**Stored data**

────────────────

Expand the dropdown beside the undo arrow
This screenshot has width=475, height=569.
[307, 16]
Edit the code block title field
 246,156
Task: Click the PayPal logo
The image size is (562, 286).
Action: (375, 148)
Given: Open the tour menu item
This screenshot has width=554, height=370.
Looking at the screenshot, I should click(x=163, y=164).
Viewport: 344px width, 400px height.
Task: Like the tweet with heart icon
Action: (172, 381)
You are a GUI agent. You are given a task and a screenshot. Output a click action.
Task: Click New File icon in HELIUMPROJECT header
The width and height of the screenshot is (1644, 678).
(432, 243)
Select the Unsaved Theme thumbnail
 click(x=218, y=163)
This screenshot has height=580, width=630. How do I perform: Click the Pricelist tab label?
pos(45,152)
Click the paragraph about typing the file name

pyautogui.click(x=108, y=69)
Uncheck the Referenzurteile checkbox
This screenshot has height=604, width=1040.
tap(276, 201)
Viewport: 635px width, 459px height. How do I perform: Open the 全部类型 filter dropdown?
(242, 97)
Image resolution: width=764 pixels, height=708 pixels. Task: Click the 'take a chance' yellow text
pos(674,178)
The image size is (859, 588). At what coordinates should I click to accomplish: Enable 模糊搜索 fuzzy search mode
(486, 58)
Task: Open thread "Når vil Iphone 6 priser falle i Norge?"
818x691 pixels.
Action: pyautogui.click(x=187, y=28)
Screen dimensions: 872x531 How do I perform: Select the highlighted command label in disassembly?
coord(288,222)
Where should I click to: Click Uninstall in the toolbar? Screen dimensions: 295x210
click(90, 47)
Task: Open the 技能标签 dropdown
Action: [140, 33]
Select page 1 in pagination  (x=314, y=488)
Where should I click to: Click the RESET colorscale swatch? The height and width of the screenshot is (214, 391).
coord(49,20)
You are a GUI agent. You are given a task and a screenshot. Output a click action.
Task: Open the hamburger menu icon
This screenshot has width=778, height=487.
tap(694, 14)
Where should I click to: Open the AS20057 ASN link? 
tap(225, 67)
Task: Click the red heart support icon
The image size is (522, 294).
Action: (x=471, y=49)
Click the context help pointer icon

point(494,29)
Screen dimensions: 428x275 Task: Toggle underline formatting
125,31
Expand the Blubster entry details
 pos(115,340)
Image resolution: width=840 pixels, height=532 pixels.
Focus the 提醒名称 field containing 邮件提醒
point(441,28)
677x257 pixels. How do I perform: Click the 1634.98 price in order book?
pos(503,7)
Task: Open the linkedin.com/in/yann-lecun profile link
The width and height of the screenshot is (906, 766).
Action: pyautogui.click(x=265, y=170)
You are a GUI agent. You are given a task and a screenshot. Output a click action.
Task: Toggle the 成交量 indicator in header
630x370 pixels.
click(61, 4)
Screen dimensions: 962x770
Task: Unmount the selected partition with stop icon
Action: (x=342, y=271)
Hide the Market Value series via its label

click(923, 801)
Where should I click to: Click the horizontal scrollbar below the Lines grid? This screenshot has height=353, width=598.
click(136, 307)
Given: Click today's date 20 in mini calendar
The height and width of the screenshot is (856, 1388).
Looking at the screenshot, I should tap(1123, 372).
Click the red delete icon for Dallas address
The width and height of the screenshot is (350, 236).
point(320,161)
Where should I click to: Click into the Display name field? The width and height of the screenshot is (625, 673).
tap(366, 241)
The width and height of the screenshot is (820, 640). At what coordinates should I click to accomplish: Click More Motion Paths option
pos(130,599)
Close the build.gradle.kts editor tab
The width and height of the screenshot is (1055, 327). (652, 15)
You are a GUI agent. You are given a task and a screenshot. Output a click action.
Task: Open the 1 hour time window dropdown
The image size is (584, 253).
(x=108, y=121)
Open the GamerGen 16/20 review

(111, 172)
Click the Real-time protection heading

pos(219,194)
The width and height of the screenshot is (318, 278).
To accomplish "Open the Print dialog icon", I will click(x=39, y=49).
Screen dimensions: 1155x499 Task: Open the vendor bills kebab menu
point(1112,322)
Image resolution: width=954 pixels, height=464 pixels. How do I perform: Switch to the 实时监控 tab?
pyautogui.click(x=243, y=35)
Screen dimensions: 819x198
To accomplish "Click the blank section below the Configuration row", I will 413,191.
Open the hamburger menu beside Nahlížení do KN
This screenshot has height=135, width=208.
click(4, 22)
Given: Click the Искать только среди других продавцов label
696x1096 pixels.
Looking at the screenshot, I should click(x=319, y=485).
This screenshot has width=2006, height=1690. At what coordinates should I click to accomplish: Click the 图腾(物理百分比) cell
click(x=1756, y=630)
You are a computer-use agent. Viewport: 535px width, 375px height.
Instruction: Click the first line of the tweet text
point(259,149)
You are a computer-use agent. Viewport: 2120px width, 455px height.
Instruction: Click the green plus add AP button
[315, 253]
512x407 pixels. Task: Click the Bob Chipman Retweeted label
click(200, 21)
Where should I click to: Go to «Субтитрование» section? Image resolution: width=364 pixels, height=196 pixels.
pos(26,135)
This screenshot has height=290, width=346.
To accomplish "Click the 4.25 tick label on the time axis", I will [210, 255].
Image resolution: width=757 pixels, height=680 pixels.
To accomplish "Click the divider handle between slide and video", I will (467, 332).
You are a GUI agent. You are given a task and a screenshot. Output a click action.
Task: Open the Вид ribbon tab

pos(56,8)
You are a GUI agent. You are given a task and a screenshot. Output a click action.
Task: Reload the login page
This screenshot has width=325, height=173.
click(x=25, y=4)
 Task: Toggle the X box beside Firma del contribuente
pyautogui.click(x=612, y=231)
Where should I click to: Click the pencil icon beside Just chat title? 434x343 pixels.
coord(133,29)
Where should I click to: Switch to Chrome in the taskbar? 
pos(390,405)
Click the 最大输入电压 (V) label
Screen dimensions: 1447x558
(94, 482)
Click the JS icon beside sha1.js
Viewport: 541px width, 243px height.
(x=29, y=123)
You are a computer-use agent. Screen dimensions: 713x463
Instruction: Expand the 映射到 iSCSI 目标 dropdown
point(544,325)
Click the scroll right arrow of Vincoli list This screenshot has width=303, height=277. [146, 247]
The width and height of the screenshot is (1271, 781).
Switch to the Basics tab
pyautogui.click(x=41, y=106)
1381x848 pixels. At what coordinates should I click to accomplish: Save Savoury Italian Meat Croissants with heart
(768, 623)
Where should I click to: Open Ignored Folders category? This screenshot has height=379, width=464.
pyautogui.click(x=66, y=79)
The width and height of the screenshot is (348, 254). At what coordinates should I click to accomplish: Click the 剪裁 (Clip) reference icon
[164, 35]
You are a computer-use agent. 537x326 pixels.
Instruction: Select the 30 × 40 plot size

────────────────

Retype the records above so that nothing differs from the original.

**Result of the exercise**
Expand the dropdown beside the undo arrow
This screenshot has width=475, height=569.
[307, 16]
Edit the code block title field
 246,156
Task: Click the PayPal logo
The image size is (562, 286).
Action: (375, 148)
Given: Open the tour menu item
This screenshot has width=554, height=370.
Looking at the screenshot, I should click(x=163, y=164).
Viewport: 344px width, 400px height.
Task: Like the tweet with heart icon
Action: (172, 381)
You are a GUI agent. You are given a task and a screenshot. Output a click action.
Task: Click New File icon in HELIUMPROJECT header
The width and height of the screenshot is (1644, 678).
(432, 243)
Select the Unsaved Theme thumbnail
 click(x=218, y=163)
This screenshot has height=580, width=630. How do I perform: Click the Pricelist tab label?
pos(45,152)
Click the paragraph about typing the file name

pyautogui.click(x=108, y=69)
Uncheck the Referenzurteile checkbox
This screenshot has height=604, width=1040.
tap(276, 201)
Viewport: 635px width, 459px height. How do I perform: Open the 全部类型 filter dropdown?
(242, 97)
Image resolution: width=764 pixels, height=708 pixels. Task: Click the 'take a chance' yellow text
pos(674,178)
The image size is (859, 588). At what coordinates should I click to accomplish: Enable 模糊搜索 fuzzy search mode
(486, 58)
Task: Open thread "Når vil Iphone 6 priser falle i Norge?"
818x691 pixels.
Action: pyautogui.click(x=187, y=28)
Screen dimensions: 872x531 How do I perform: Select the highlighted command label in disassembly?
coord(288,222)
Where should I click to: Click Uninstall in the toolbar? Screen dimensions: 295x210
click(90, 47)
Task: Open the 技能标签 dropdown
Action: [140, 33]
Select page 1 in pagination  (x=314, y=488)
Where should I click to: Click the RESET colorscale swatch? The height and width of the screenshot is (214, 391).
coord(49,20)
You are a GUI agent. You are given a task and a screenshot. Output a click action.
Task: Open the hamburger menu icon
This screenshot has width=778, height=487.
tap(694, 14)
Where should I click to: Open the AS20057 ASN link? 
tap(225, 67)
Task: Click the red heart support icon
The image size is (522, 294).
Action: (x=471, y=49)
Click the context help pointer icon

point(494,29)
Screen dimensions: 428x275 Task: Toggle underline formatting
125,31
Expand the Blubster entry details
 pos(115,340)
Image resolution: width=840 pixels, height=532 pixels.
Focus the 提醒名称 field containing 邮件提醒
point(441,28)
677x257 pixels. How do I perform: Click the 1634.98 price in order book?
pos(503,7)
Task: Open the linkedin.com/in/yann-lecun profile link
The width and height of the screenshot is (906, 766).
Action: pyautogui.click(x=265, y=170)
You are a GUI agent. You are given a task and a screenshot. Output a click action.
Task: Toggle the 成交量 indicator in header
630x370 pixels.
click(61, 4)
Screen dimensions: 962x770
Task: Unmount the selected partition with stop icon
Action: (x=342, y=271)
Hide the Market Value series via its label

click(923, 801)
Where should I click to: Click the horizontal scrollbar below the Lines grid? This screenshot has height=353, width=598.
click(136, 307)
Given: Click today's date 20 in mini calendar
The height and width of the screenshot is (856, 1388).
Looking at the screenshot, I should tap(1123, 372).
Click the red delete icon for Dallas address
The width and height of the screenshot is (350, 236).
point(320,161)
Where should I click to: Click into the Display name field? The width and height of the screenshot is (625, 673).
tap(366, 241)
The width and height of the screenshot is (820, 640). At what coordinates should I click to accomplish: Click More Motion Paths option
pos(130,599)
Close the build.gradle.kts editor tab
The width and height of the screenshot is (1055, 327). (652, 15)
You are a GUI agent. You are given a task and a screenshot. Output a click action.
Task: Open the 1 hour time window dropdown
The image size is (584, 253).
(x=108, y=121)
Open the GamerGen 16/20 review

(111, 172)
Click the Real-time protection heading

pos(219,194)
The width and height of the screenshot is (318, 278).
To accomplish "Open the Print dialog icon", I will click(x=39, y=49).
Screen dimensions: 1155x499 Task: Open the vendor bills kebab menu
point(1112,322)
Image resolution: width=954 pixels, height=464 pixels. How do I perform: Switch to the 实时监控 tab?
pyautogui.click(x=243, y=35)
Screen dimensions: 819x198
To accomplish "Click the blank section below the Configuration row", I will 413,191.
Open the hamburger menu beside Nahlížení do KN
This screenshot has height=135, width=208.
click(4, 22)
Given: Click the Искать только среди других продавцов label
696x1096 pixels.
Looking at the screenshot, I should click(x=319, y=485).
This screenshot has width=2006, height=1690. At what coordinates should I click to accomplish: Click the 图腾(物理百分比) cell
click(x=1756, y=630)
You are a computer-use agent. Viewport: 535px width, 375px height.
Instruction: Click the first line of the tweet text
point(259,149)
You are a computer-use agent. Viewport: 2120px width, 455px height.
Instruction: Click the green plus add AP button
[315, 253]
512x407 pixels. Task: Click the Bob Chipman Retweeted label
click(200, 21)
Where should I click to: Go to «Субтитрование» section? Image resolution: width=364 pixels, height=196 pixels.
pos(26,135)
This screenshot has height=290, width=346.
To accomplish "Click the 4.25 tick label on the time axis", I will [210, 255].
Image resolution: width=757 pixels, height=680 pixels.
To accomplish "Click the divider handle between slide and video", I will (467, 332).
You are a GUI agent. You are given a task and a screenshot. Output a click action.
Task: Open the Вид ribbon tab

pos(56,8)
You are a GUI agent. You are given a task and a screenshot. Output a click action.
Task: Reload the login page
This screenshot has width=325, height=173.
click(x=25, y=4)
 Task: Toggle the X box beside Firma del contribuente
pyautogui.click(x=612, y=231)
Where should I click to: Click the pencil icon beside Just chat title? 434x343 pixels.
coord(133,29)
Where should I click to: Switch to Chrome in the taskbar? 
pos(390,405)
Click the 最大输入电压 (V) label
Screen dimensions: 1447x558
(94, 482)
Click the JS icon beside sha1.js
Viewport: 541px width, 243px height.
(x=29, y=123)
You are a computer-use agent. Screen dimensions: 713x463
Instruction: Expand the 映射到 iSCSI 目标 dropdown
point(544,325)
Click the scroll right arrow of Vincoli list This screenshot has width=303, height=277. [146, 247]
The width and height of the screenshot is (1271, 781).
Switch to the Basics tab
pyautogui.click(x=41, y=106)
1381x848 pixels. At what coordinates should I click to accomplish: Save Savoury Italian Meat Croissants with heart
(768, 623)
Where should I click to: Open Ignored Folders category? This screenshot has height=379, width=464.
pyautogui.click(x=66, y=79)
The width and height of the screenshot is (348, 254). At what coordinates should I click to accomplish: Click the 剪裁 (Clip) reference icon
[164, 35]
You are a computer-use agent. 537x326 pixels.
Instruction: Select the 30 × 40 plot size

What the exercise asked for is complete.